El grupo comió los bocadillos que habían llevado y luego todos contaron historias. Pete preguntó a «Truchas» y a Diego si alguna vez habían oído hablar de una montaña misteriosa donde existiera una cueva utilizada por antiguos «constructores de muñecas». Los dos interrogados se miraron, atónitos, y acabaron echándose a reír.

—¿Es una broma? —preguntó Diego.

—No lo es —replicó Ricky, casi enfadado—. Mientras estemos aquí, vamos a ayudar a unos amigos a encontrar esa montaña.

Después de dedicarse a la pesca hasta obtener el número de piezas permitido por la ley, «Truchas» y los chicos montaron en los caballos y emprendieron el regreso.

—Si alguna vez cabalgáis solos por aquí, muchachos —advirtió «Truchas»—, guardaos mucho del monstruo gigantesco que habita en las montañas.

Pete y Ricky se miraron, muy sorprendidos.

—¿El monstruo gigantesco? —preguntó Pete—. ¿Y en qué montaña vive?

«Truchas» señaló un lejano monte y dijo:

—Creo que por allí.

Los Hollister dirigieron una mirada de reojo a Diego y, con sorpresa, advirtieron que el muchachito tomaba muy en serio las palabras del viejo pastor.

—Diego, ¿de verdad hay un monstruo gigante?

—Sí —murmuró el muchacho.

—Entonces cuéntanos algo sobre él —pidió Pete, muy interesado.

Como Diego guardara silencio, fue «Truchas» quien les dijo que el monstruo vivía en una cueva y hacía un ruido horrible.

Pete abrió unos ojos como platos al oír aquello.

—¡Apuesto a que es la misma «Montaña Tenebrosa» de que yo hablaba! —exclamó.

—Nunca he oído llamarla así —repuso «Truchas».

Pete se apresuró a preguntarle:

—¿Sabe usted si el monstruo gruñe como un oso?

«Truchas» se encogió de hombros y tan sólo recomendó:

—No os aproximéis al monstruo de la montaña.
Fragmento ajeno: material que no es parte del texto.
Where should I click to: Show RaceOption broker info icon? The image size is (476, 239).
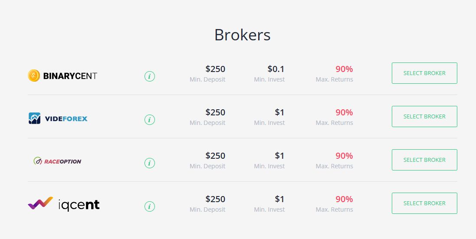click(x=149, y=163)
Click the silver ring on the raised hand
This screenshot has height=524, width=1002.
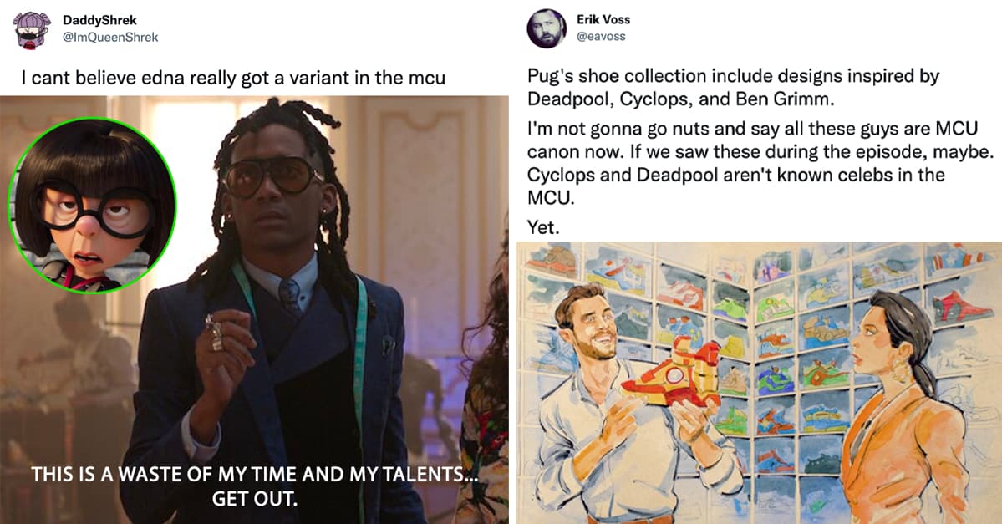pyautogui.click(x=215, y=332)
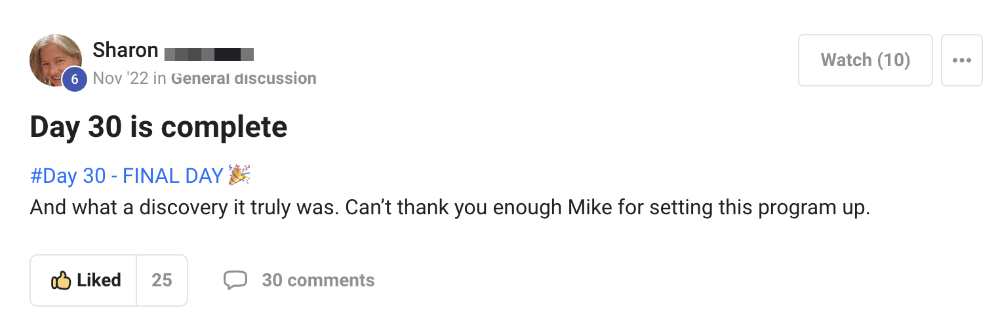Image resolution: width=998 pixels, height=325 pixels.
Task: Click the thumbs-up icon on the post
Action: click(x=60, y=280)
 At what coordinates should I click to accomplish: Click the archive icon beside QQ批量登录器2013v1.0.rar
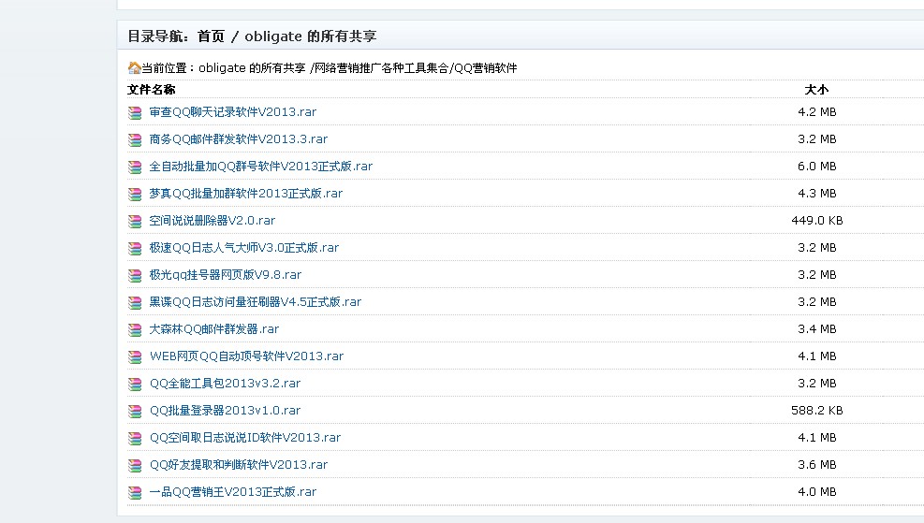point(135,411)
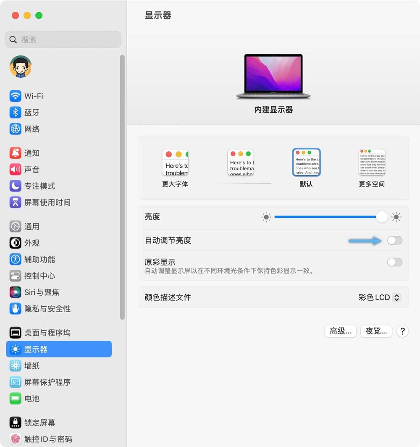The width and height of the screenshot is (420, 447).
Task: Enable the 自动调节亮度 toggle
Action: click(394, 240)
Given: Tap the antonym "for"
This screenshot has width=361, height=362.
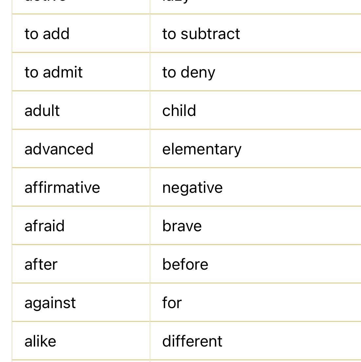Looking at the screenshot, I should coord(172,303).
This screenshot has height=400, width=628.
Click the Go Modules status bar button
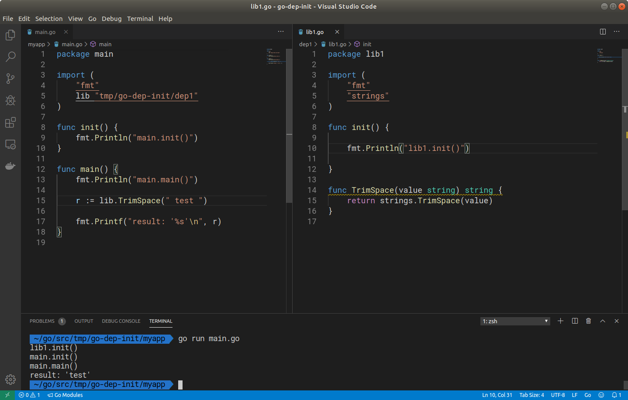click(65, 395)
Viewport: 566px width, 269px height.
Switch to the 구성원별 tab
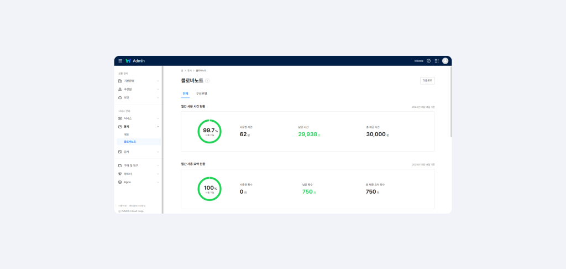(x=201, y=94)
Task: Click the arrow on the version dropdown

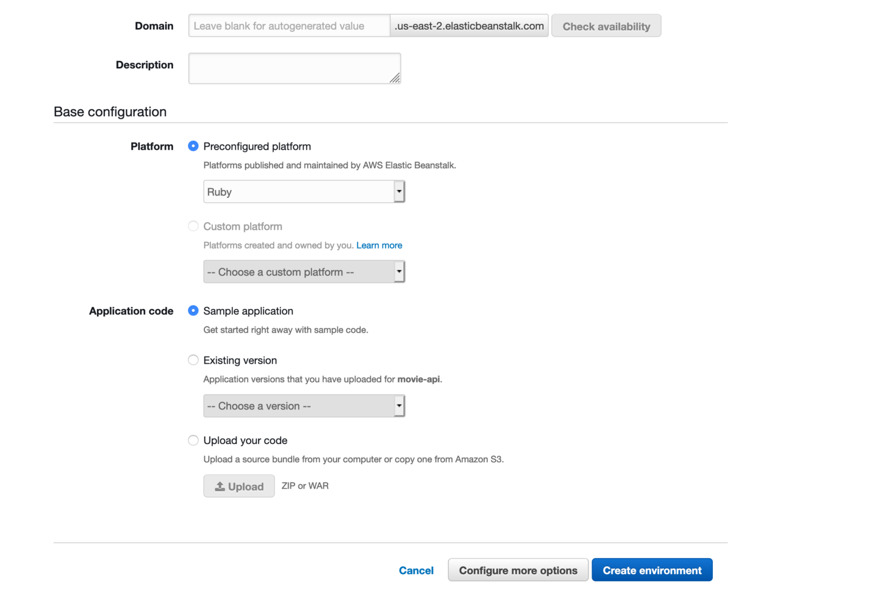Action: [399, 406]

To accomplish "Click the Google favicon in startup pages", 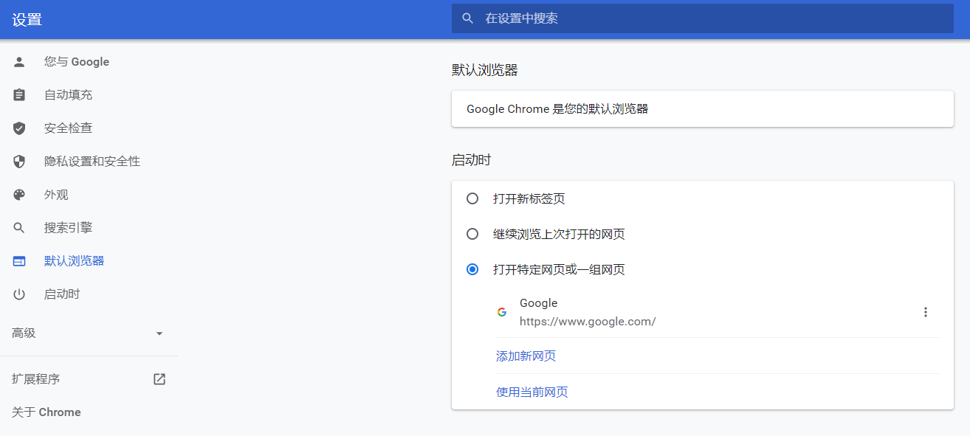I will point(502,312).
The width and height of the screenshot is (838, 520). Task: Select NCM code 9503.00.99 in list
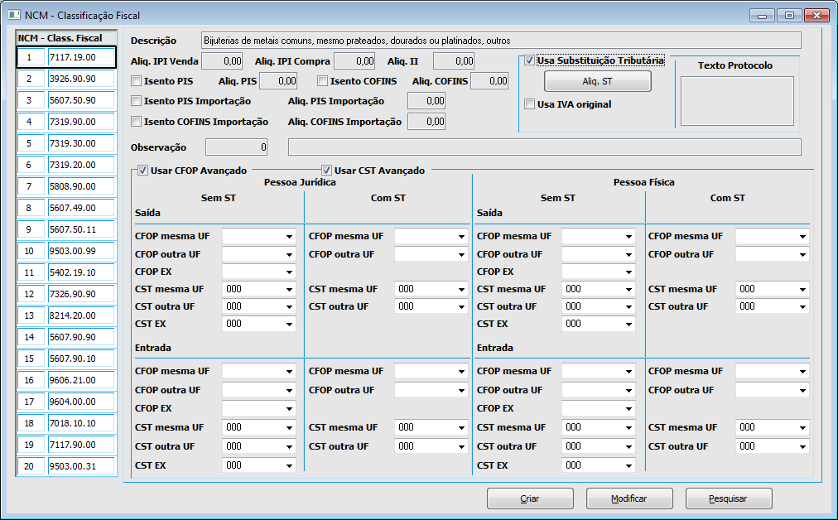click(x=80, y=251)
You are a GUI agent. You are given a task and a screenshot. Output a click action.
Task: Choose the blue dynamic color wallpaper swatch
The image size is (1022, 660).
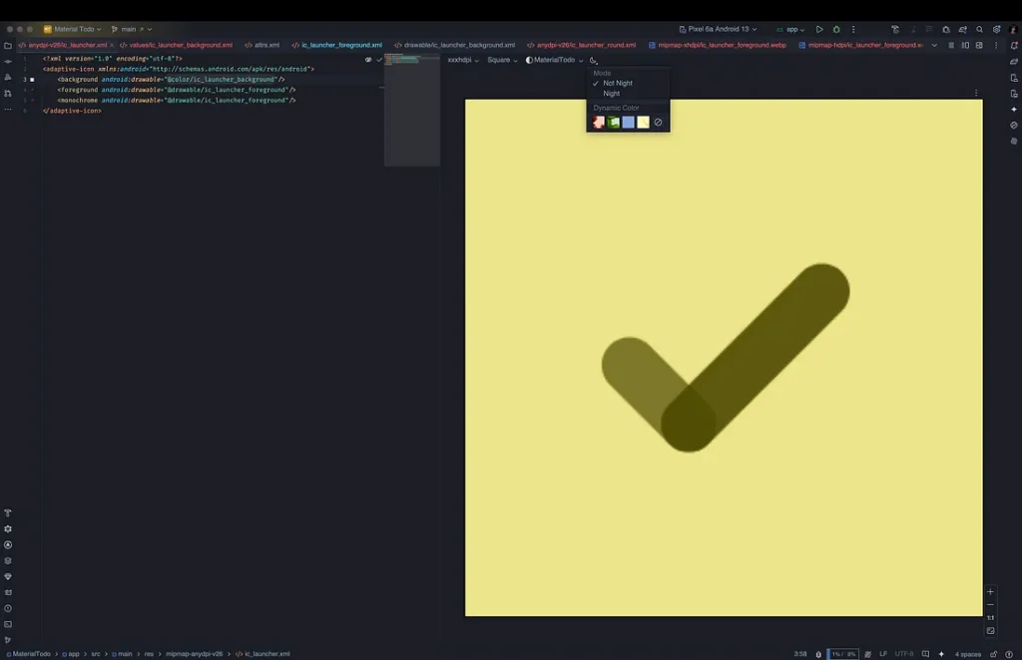click(628, 123)
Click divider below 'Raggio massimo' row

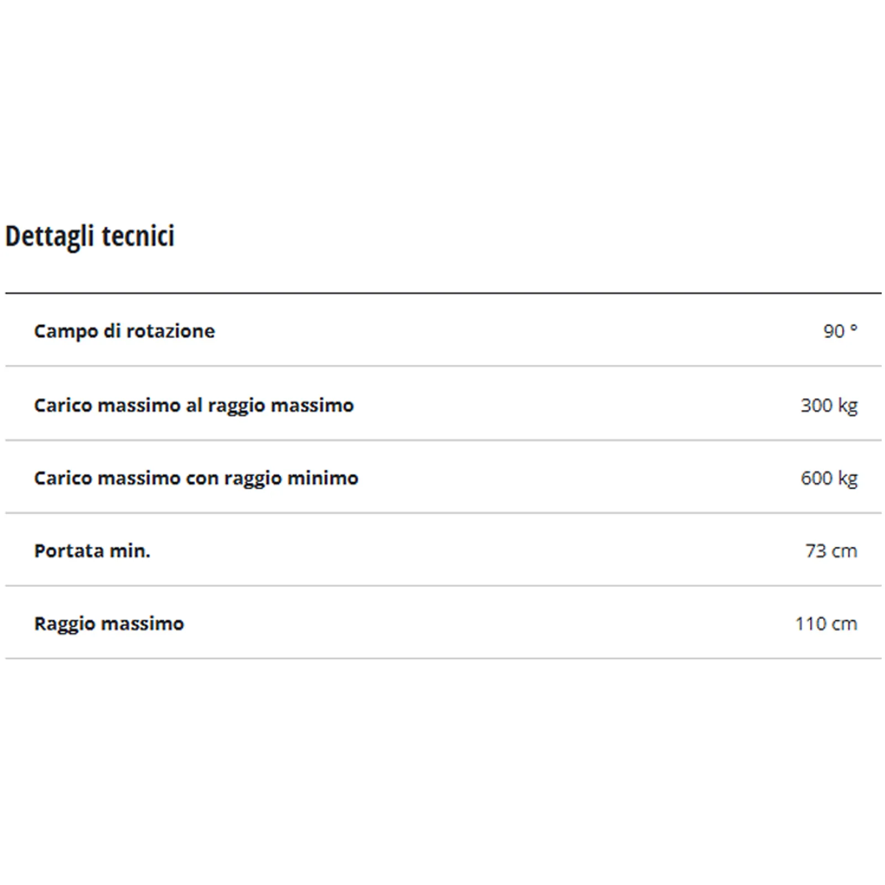coord(443,658)
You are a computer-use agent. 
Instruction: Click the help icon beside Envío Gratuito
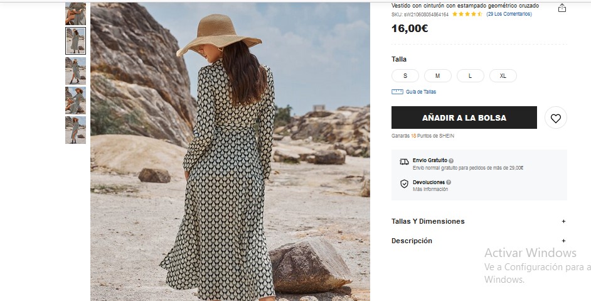click(451, 160)
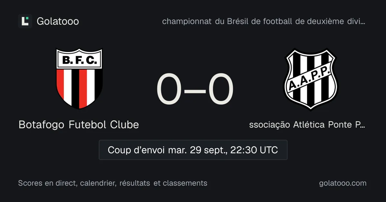Open the Botafogo Futebol Clube team name
This screenshot has height=202, width=386.
(79, 124)
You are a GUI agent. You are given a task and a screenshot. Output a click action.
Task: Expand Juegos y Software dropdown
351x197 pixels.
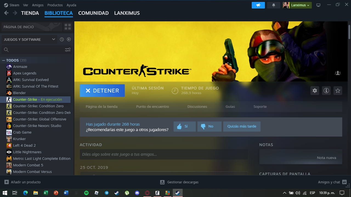53,39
No quisiera que os ocurriese algo malo.

Mientras Ricky y Pete continuaban haciendo preguntas, Diego permaneció extrañamente silencioso, y los dos hermanos comprendieron, por la expresión de su rostro, que no debían insistir más.

Ricky se volvió a Pete para cuchichearle:

—¡Otro misterio! Habrá que ir a buscar al monstruo otro día.

Pete arrugó el ceño y aconsejó no hablar más del monstruo. Aunque su hermano guardó silencio, interiormente decidió averiguar más cosas, a través de Diego, en otro momento.

Los caballos trotaron en fila. «Truchas» abría la marcha. De repente, el viejo detuvo su montura con brusquedad, y levantó la mano derecha.

Los chicos también se detuvieron, mientras «Truchas» desmontaba, para agacharse y examinar las huellas recientes dejadas en la tierra por algún animal. También los muchachos desmontaron y acudieron a ver de qué se trataba.

—¡Huellas de cordero! —declaró «Truchas».

Y a continuación, el anciano habló atropelladamente a Diego, en español.

—¿Qué ha dicho? —quiso saber el pelirrojo.

Diego explicó:

—Siempre que se pone nervioso, «Truchas» habla en español. Ahora me ha dicho que él cree que las huellas son de corderos de mi padre.